[LU-11944] WARNING: at ../fs/attr.c:212 notify_change doing tiny_writes Created: 07/Feb/19 Updated: 08/Apr/19 Resolved: 03/Mar/19 |
|
| Status: | Resolved |
| Project: | Lustre |
| Component/s: | None |
| Affects Version/s: | Lustre 2.11.0 |
| Fix Version/s: | Lustre 2.13.0, Lustre 2.12.1 |
| Type: | Bug | Priority: | Minor |
| Reporter: | Ann Koehler (Inactive) | Assignee: | Patrick Farrell (Inactive) |
| Resolution: | Fixed | Votes: | 0 |
| Labels: | None | ||
| Severity: | 3 |
| Rank (Obsolete): | 9223372036854775807 |
| Description |
|
Tiny writes to a regular file with setuid enabled results in a warning from notify_change() because the inode is not locked. As the write continues through ll_setattr_raw(), it sometimes hangs trying to lock the inode.

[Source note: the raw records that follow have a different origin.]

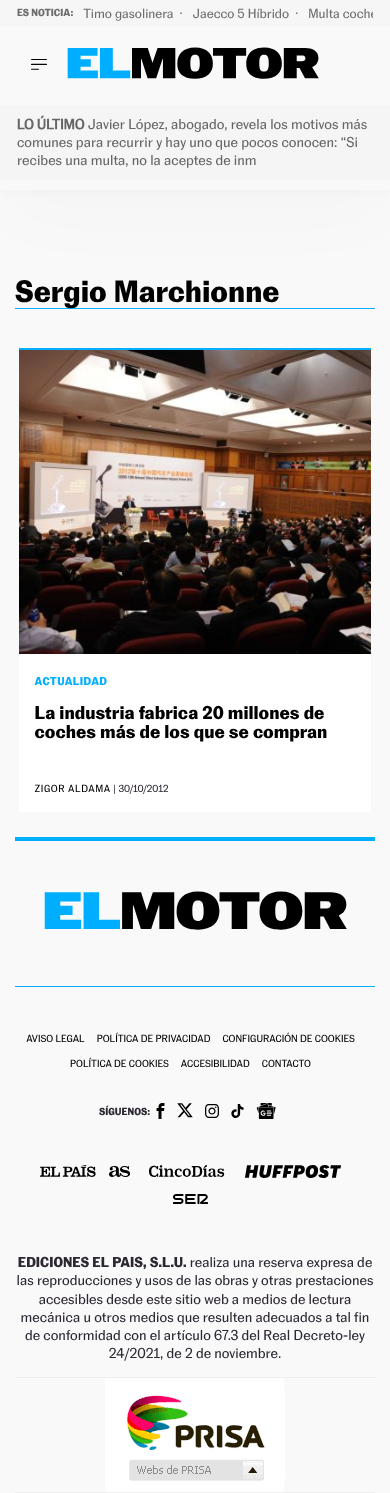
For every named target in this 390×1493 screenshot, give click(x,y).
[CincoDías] (187, 1173)
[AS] (120, 1173)
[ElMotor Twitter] (185, 1112)
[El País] (68, 1173)
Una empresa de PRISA (195, 1421)
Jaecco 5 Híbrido (243, 13)
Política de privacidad (154, 1039)
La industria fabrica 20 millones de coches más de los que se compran (181, 723)
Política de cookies (119, 1064)
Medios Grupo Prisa (195, 1470)
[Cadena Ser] (190, 1201)
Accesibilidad (215, 1064)
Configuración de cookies (288, 1039)
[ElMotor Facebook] (160, 1113)
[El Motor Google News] (266, 1113)
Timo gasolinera (129, 13)
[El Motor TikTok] (237, 1113)
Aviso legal (55, 1039)
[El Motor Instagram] (212, 1113)
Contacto (286, 1064)
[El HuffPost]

Warning in console log: 2019-01-25T19:30:35.591624-06:00 c0-0c1s10n1 ------------[ cut here ]------------ 2019-01-25T19:30:35.591630-06:00 c0-0c1s10n1 WARNING: CPU: 11 PID: 15121 at ../fs/attr.c:212 notify_change+0x398/0x408 2019-01-25T19:30:35.591644-06:00 c0-0c1s10n1 CPU: 11 PID: 15121 Comm: memfill2 Tainted: P W O 4.12.14-25.22_5.0.64-cray_ari_c #1 SLE15 (unreleased) 2019-01-25T19:30:35.591649-06:00 c0-0c1s10n1 Hardware name: Cavium Inc. Borg/Unknown, BIOS Cavium reference firmware version 6.3 05/01/2018 2019-01-25T19:30:35.591655-06:00 c0-0c1s10n1 task: ffff80be1a1be100 task.stack: ffff00001bd90000 2019-01-25T19:30:35.591660-06:00 c0-0c1s10n1 PC is at notify_change+0x398/0x408 2019-01-25T19:30:35.591665-06:00 c0-0c1s10n1 LR is at file_remove_privs+0xc4/0xf8 2019-01-25T19:30:35.591671-06:00 c0-0c1s10n1 pc : [<ffff000008271088>] lr : [<ffff0000082703cc>] pstate: 20000009 2019-01-25T19:30:35.591676-06:00 c0-0c1s10n1 sp : ffff00001bd93c20 2019-01-25T19:30:35.591676-06:00 c0-0c1s10n1 sp : ffff00001bd93c20 2019-01-25T19:30:35.591759-06:00 c0-0c1s10n1 Call trace: 2019-01-25T19:30:35.591823-06:00 c0-0c1s10n1 [<ffff000008271088>] notify_change+0x398/0x408 2019-01-25T19:30:35.591828-06:00 c0-0c1s10n1 [<ffff0000082703cc>] file_remove_privs+0xc4/0xf8 2019-01-25T19:30:35.591834-06:00 c0-0c1s10n1 [<ffff0000081cbe5c>] __generic_file_write_iter+0x5c/0x1d0 2019-01-25T19:30:35.591840-06:00 c0-0c1s10n1 [<ffff0000013867d0>] ll_file_write_iter+0x2c8/0x5b0 [lustre] 2019-01-25T19:30:35.591845-06:00 c0-0c1s10n1 [<ffff00000824b764>] __vfs_write+0xd4/0x130 2019-01-25T19:30:35.591850-06:00 c0-0c1s10n1 [<ffff00000824cc4c>] vfs_write+0xac/0x1b8 2019-01-25T19:30:35.591855-06:00 c0-0c1s10n1 [<ffff00000824e304>] SyS_write+0x54/0xb0 The warning code from notify_change is: The warning occurs on the ll_tiny_write path through ll_file_write_iter: updates/kernel/fs/lustre > gdb lustre.ko
(gdb) list *(ll_file_write_iter+0x2c8)
0x1e7f8 is in ll_file_write_iter (/home/abuild/rpmbuild/BUILD/cray-lustre-2.11.0.200_cray_79_g4c42971/lustre/llite/file.c:1613).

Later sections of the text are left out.